Create a secret to hold the token credential.

VAULT_SA_SECRET=default-token
kubectl apply -n vault -f - << EOF
apiVersion: v1
kind: Secret
metadata:
 name: "${VAULT_SA_SECRET}"
 annotations:
   kubernetes.io/service-account.name: default
type: kubernetes.io/service-account-token
EOF

Get the JWT for service account default.vault.

VAULT_SA_JWT_TOKEN=$(kubectl get -n vault secret $VAULT_SA_SECRET -o jsonpath="{.data.token}" | base64 --decode)
echo $VAULT_SA_JWT_TOKEN > ${CLUSTER_SUFFIX}-tokenreview_jwt
cat ${CLUSTER_SUFFIX}-tokenreview_jwt

Retrieve the address and the CA certificate of the Kubernetes API server.
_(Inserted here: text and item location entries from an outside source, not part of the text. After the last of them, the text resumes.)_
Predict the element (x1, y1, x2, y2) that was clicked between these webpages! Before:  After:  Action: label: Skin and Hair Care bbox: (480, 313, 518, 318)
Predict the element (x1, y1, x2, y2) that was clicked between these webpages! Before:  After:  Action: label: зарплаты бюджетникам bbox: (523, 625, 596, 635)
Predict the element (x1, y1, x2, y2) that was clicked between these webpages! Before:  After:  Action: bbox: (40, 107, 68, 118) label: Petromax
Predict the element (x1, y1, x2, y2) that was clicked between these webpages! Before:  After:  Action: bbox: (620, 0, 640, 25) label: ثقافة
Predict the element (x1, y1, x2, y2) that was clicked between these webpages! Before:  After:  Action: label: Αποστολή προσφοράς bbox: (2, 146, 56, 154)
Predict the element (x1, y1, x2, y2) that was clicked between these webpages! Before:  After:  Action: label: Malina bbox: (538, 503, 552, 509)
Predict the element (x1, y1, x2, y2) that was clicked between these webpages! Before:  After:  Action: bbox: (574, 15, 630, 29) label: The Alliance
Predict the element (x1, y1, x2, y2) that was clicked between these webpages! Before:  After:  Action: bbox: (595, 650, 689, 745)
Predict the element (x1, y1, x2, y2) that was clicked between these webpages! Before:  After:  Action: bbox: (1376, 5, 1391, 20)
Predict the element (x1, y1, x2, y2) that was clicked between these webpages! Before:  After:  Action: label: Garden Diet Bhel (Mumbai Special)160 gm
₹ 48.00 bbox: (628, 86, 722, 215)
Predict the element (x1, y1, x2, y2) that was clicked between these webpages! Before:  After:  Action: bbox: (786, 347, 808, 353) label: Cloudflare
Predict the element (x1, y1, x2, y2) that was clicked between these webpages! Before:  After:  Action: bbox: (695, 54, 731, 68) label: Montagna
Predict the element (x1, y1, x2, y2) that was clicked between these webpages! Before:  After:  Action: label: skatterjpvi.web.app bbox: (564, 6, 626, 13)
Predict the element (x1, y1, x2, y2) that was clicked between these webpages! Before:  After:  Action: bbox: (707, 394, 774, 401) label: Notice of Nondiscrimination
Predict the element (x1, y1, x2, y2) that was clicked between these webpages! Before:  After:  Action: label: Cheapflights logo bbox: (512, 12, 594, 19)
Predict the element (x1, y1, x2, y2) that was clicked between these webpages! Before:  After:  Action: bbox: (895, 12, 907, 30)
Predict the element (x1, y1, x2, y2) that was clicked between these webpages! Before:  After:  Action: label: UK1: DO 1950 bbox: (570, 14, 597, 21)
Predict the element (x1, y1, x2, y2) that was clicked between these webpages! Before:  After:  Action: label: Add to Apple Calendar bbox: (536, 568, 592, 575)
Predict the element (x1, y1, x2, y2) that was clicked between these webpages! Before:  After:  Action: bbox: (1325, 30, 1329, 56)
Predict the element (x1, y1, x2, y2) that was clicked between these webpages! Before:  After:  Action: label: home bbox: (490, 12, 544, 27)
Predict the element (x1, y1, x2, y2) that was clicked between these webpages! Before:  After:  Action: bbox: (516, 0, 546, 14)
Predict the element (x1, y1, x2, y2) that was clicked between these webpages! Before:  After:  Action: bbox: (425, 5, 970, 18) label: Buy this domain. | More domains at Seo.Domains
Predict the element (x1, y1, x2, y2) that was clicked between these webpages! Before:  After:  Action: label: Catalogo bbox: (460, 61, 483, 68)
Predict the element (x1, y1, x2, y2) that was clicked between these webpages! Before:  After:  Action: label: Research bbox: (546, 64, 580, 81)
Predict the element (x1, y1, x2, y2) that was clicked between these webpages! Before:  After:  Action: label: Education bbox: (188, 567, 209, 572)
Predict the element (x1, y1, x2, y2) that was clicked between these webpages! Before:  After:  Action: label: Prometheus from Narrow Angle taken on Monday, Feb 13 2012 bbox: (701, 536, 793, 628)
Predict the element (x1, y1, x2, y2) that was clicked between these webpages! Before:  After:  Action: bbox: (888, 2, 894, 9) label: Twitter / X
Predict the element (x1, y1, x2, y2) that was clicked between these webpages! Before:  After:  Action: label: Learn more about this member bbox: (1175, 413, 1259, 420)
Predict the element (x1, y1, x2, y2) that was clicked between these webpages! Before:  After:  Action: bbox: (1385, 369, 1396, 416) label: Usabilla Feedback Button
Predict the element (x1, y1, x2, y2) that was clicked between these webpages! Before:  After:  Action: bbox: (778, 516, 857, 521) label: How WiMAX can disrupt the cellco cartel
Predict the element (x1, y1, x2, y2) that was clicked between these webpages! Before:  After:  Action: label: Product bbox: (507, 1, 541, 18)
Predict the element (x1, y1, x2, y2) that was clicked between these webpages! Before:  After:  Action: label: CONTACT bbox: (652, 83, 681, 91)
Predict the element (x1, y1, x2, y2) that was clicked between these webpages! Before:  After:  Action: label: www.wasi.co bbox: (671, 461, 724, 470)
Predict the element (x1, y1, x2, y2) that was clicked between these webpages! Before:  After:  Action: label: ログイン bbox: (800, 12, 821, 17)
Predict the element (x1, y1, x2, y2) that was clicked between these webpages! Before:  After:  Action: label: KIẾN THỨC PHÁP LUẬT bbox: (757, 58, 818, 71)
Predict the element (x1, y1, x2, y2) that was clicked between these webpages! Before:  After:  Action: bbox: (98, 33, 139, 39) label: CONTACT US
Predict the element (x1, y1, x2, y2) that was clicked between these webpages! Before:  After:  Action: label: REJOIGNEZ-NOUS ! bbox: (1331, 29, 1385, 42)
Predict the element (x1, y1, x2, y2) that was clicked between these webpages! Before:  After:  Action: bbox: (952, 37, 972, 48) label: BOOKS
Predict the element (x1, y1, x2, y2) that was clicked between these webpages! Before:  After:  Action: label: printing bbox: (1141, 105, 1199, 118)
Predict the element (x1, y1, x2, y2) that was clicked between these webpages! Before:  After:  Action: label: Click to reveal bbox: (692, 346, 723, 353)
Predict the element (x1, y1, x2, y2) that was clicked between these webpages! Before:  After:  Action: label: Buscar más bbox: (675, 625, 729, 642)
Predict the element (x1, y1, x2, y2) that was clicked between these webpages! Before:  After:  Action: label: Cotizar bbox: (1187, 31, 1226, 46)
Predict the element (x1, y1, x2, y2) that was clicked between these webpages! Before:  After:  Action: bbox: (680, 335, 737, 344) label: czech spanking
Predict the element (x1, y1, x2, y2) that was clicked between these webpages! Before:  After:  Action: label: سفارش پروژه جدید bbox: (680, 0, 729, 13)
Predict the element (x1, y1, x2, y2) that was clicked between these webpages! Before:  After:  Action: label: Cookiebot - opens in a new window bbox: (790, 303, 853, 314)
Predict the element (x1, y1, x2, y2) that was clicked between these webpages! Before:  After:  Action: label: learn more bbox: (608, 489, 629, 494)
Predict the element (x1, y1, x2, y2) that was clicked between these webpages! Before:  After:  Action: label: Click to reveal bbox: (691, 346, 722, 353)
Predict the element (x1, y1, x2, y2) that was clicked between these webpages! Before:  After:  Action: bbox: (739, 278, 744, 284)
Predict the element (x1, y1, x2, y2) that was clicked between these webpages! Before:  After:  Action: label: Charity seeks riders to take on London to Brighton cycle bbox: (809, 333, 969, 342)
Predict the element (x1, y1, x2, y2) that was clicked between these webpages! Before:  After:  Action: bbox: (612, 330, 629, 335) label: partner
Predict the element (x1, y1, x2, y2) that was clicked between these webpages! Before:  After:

Later, configure the Vault server to call the Kubernetes API server.

Get the Kubernetes public IP:Port values.

K8S_ADDR=$(kubectl config  view -o jsonpath="{.clusters[?(@.name == '$(kubectl config current-context)')].cluster.server}")
echo $K8S_ADDR > ${CLUSTER_SUFFIX}-k8s_addr
cat ${CLUSTER_SUFFIX}-k8s_addr

Get the certificate for authenticating the Kubernetes API server.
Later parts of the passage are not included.